[Extracted records]
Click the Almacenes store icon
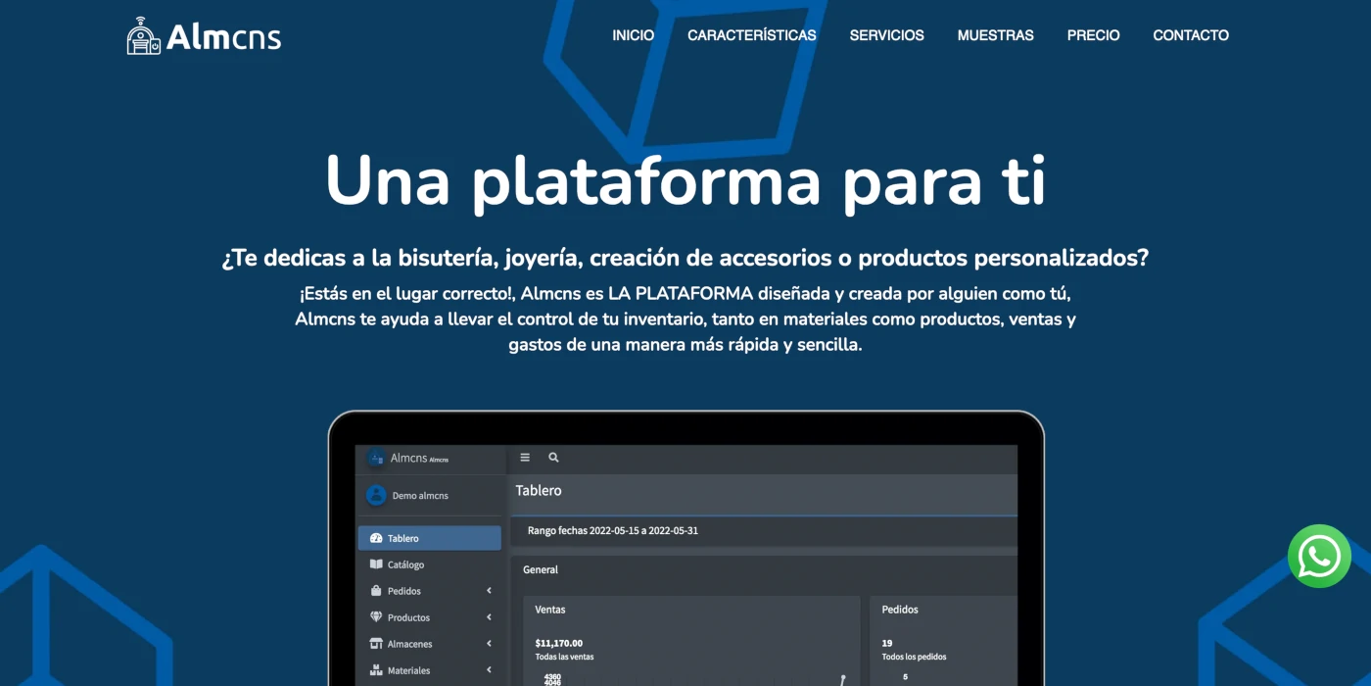The width and height of the screenshot is (1371, 686). coord(376,644)
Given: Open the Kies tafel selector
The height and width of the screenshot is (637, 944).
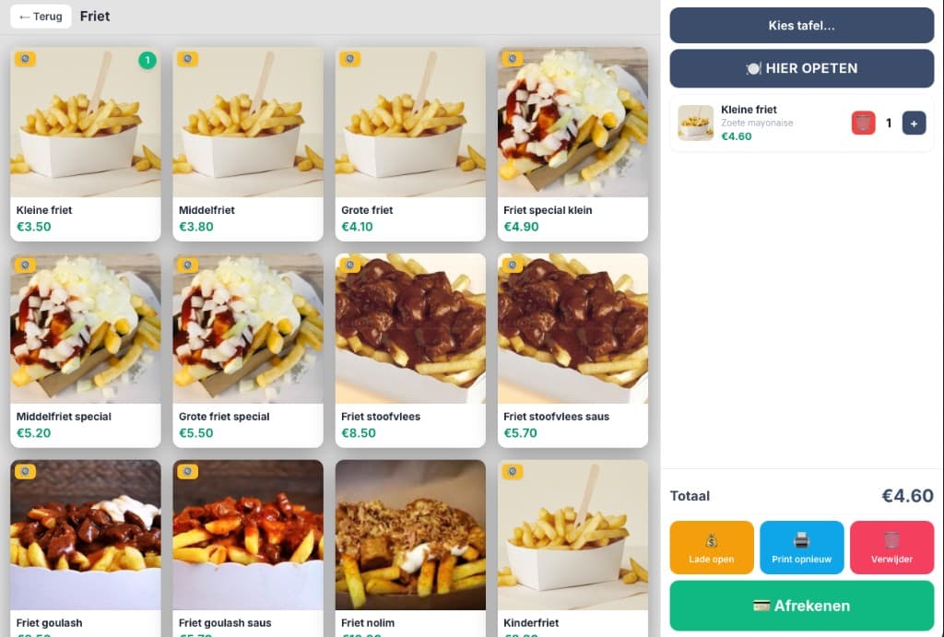Looking at the screenshot, I should point(801,26).
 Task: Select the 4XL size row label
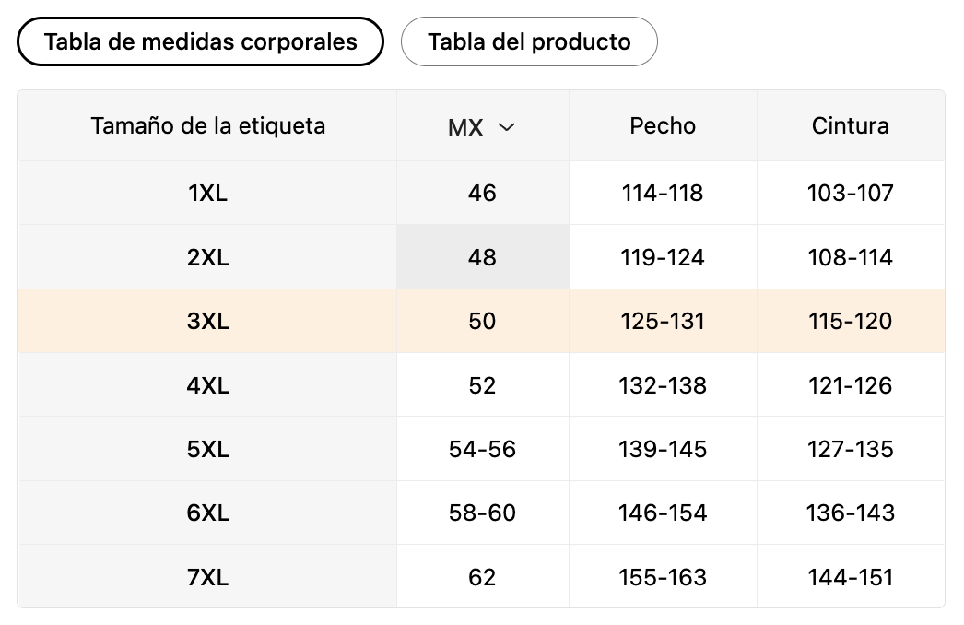coord(207,385)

**EXERCISE PROMPT**
From the line that includes "The height and" on down to the last line of the entries above, set down each line exactly, leaving out the pictures.

**FINISHED TASK**
The height and width of the screenshot is (637, 944).
Looking at the screenshot, I should point(801,26).
 Task: Select the 4XL size row label
coord(207,385)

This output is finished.